His mask fell back over his face and he walked off in search of 'build.' The words were grouped in meadows, where many different types of words might cluster and they all flourish, separated from the next meadow over by a thicket of wooden shelves. Chayman had first wondered why they were not sorted alphabetically, but learned, through unfortunate experience, that grouping them by their accidental letters rather than their essence caused them to dry out, to wither away.

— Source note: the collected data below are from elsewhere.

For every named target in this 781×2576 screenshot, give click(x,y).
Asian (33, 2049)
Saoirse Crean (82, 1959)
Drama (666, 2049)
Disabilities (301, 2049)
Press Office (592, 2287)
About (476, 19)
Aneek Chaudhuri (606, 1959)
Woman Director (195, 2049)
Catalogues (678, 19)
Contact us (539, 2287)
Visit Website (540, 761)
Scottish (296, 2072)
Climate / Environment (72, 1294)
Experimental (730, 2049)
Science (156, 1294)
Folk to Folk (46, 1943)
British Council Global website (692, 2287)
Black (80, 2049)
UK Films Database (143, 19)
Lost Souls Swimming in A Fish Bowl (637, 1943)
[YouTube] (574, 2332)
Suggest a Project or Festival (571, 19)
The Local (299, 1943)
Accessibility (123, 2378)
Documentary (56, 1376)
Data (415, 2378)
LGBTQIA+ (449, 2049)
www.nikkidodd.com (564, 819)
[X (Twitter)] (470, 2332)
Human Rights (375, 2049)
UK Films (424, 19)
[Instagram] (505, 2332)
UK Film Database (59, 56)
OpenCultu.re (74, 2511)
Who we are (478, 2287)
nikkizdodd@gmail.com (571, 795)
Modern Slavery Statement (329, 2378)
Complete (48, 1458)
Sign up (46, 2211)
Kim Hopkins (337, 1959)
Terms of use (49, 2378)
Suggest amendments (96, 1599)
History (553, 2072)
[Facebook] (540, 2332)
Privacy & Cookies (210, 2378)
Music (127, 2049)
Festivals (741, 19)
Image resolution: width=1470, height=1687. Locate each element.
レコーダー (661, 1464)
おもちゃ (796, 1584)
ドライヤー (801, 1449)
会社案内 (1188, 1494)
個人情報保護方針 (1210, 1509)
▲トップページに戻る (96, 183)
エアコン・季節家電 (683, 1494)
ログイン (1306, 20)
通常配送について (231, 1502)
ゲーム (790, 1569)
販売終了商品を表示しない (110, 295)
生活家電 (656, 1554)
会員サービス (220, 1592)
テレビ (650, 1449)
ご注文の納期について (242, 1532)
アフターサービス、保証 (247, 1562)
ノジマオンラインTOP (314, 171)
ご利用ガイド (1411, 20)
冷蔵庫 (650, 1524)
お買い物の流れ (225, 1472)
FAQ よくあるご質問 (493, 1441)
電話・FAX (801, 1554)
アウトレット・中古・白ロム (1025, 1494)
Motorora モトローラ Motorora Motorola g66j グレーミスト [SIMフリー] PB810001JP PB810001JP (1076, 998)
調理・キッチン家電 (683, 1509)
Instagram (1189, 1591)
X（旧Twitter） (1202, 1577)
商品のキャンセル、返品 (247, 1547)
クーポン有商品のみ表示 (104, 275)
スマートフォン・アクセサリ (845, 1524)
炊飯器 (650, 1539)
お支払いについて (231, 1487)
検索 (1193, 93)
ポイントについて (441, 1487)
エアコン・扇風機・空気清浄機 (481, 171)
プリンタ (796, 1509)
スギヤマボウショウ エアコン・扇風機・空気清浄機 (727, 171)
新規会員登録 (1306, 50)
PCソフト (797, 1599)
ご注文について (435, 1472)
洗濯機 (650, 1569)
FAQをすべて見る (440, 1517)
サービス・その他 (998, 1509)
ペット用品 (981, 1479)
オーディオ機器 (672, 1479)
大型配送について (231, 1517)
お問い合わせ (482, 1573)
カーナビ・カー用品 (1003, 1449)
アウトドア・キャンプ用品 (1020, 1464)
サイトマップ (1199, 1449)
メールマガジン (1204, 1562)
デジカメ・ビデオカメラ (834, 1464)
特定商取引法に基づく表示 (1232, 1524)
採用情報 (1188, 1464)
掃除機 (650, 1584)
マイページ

Some had even been known to die.
One hand resting on the counter, Councilwoman Mirschett watched him finger the polished word boxes on the shelves, as though divining their identity by the slant or curve of the protruding side. She curled one corner of her mouth upwards as she anticipated her coup, but quickly banished the thought, out of fear of incurring bad luck.
Just then, her hand slipped out from under her, sliding recklessly down the edge of the wooden counter as she fell to her side. The seemingly smooth surface birthed giant splinters, tearing her palm in half. She hit the floor on her hip and cried out in pain. Blood flowed from her hand, and her anxiety spiked as she watched it pump out.
The boy was at her side in an instant, offering a scrap as a bandage.
"You alright, madame? That was quite a fall."
She nodded, silently, trying to stem the blood flow. She stood, careful not to step in the blood smudge below. On the other side of the counter, Chayman waited with her first definition.